The White House invited four of the country’s top evangelical pastors to attend President Obama’s speech this morning [recently] calling for immigration reform. The move is a testament both to the importance the issue has come to assume in the evangelical world-including among leaders who have battled Democrats on social issues like abortion and gay marriage-and to the White House’s eagerness to enlist evangelicals to help to counter conservative opposition to the idea of a path to citizenship for illegal immigrations already in the U.S.

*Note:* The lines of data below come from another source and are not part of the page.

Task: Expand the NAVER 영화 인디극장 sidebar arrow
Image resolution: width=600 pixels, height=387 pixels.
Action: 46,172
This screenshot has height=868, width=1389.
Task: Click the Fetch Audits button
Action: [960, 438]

Who? Richard Land, Samuel Rodriguez, Leith Anderson, Bill Hybels


The speech is here.

Michelle Malkin, ever ready to pounce, disagrees with Obama’s speech:

Further, as I’ve noted many times over the years when debating both Democrats and Republicans who fall back on empty phrases to justify putting the amnesty cart before the enforcement horse, we are not a “nation of immigrants.” This is both a factual error and a warm-and-fuzzy non sequitur. Eighty-five percent of the residents currently in the United States were born here. Yes, we are almost all descendants of immigrants. But we are not a “nation of immigrants.” (And the politically correct president certainly wouldn’t argue that American Indians, Native Alaskans, Native Hawaiians, and descendants of black slaves “immigrated” here in any common sense of the word, would he?)………

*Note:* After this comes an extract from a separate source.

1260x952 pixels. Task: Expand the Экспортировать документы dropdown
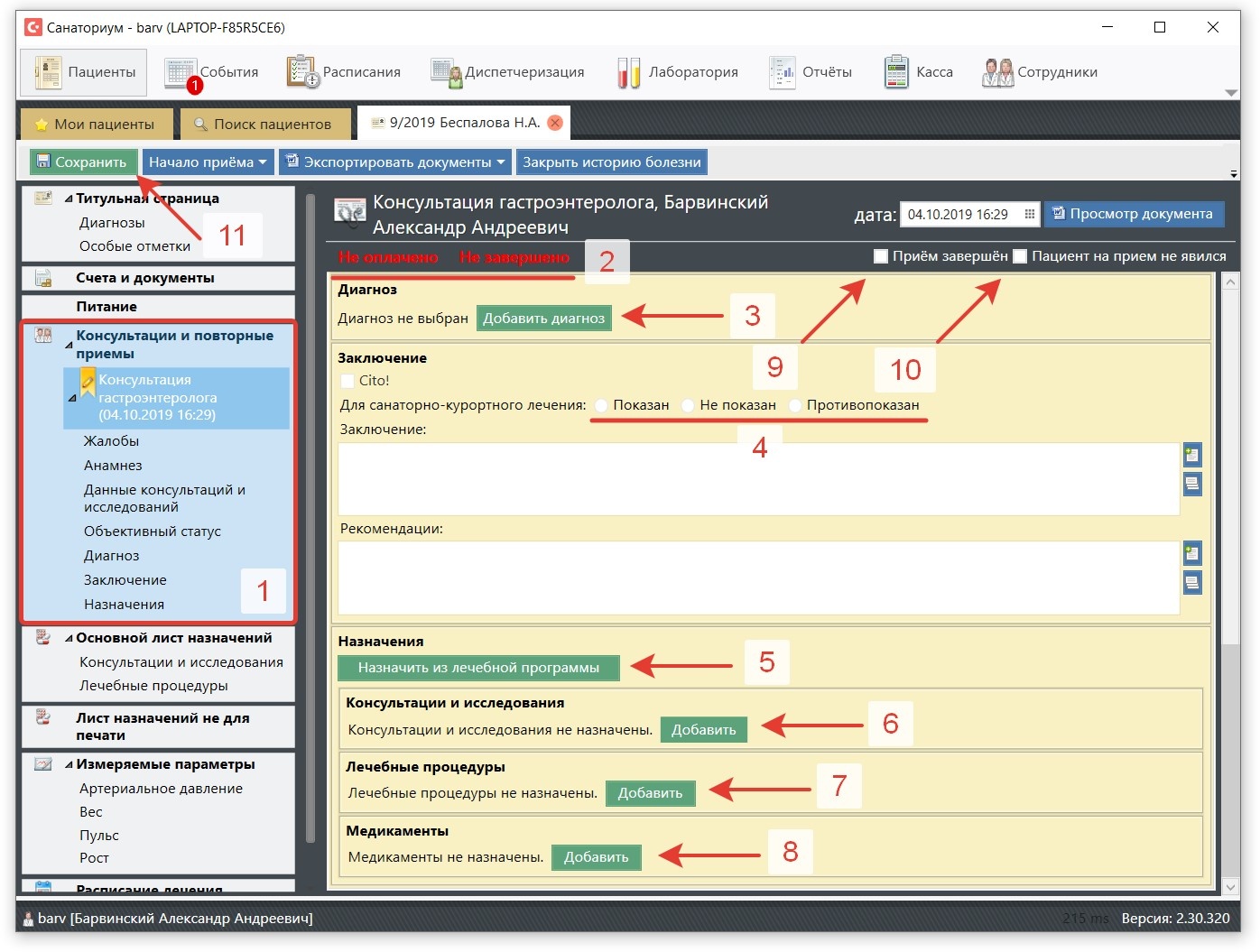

In his immigration speech on Thursday, President Obama heralded America as a “nation of immigrants” defined not by blood or birth, but by “fidelity to the shared values that we all hold so dear.” If only it were so. Left-wing academics and activists spurned assimilation as a common goal long ago. Their fidelity lies with bilingualism (a euphemism for native-language maintenance over English-first instruction), identity politics, ethnic militancy, and a borderless continent.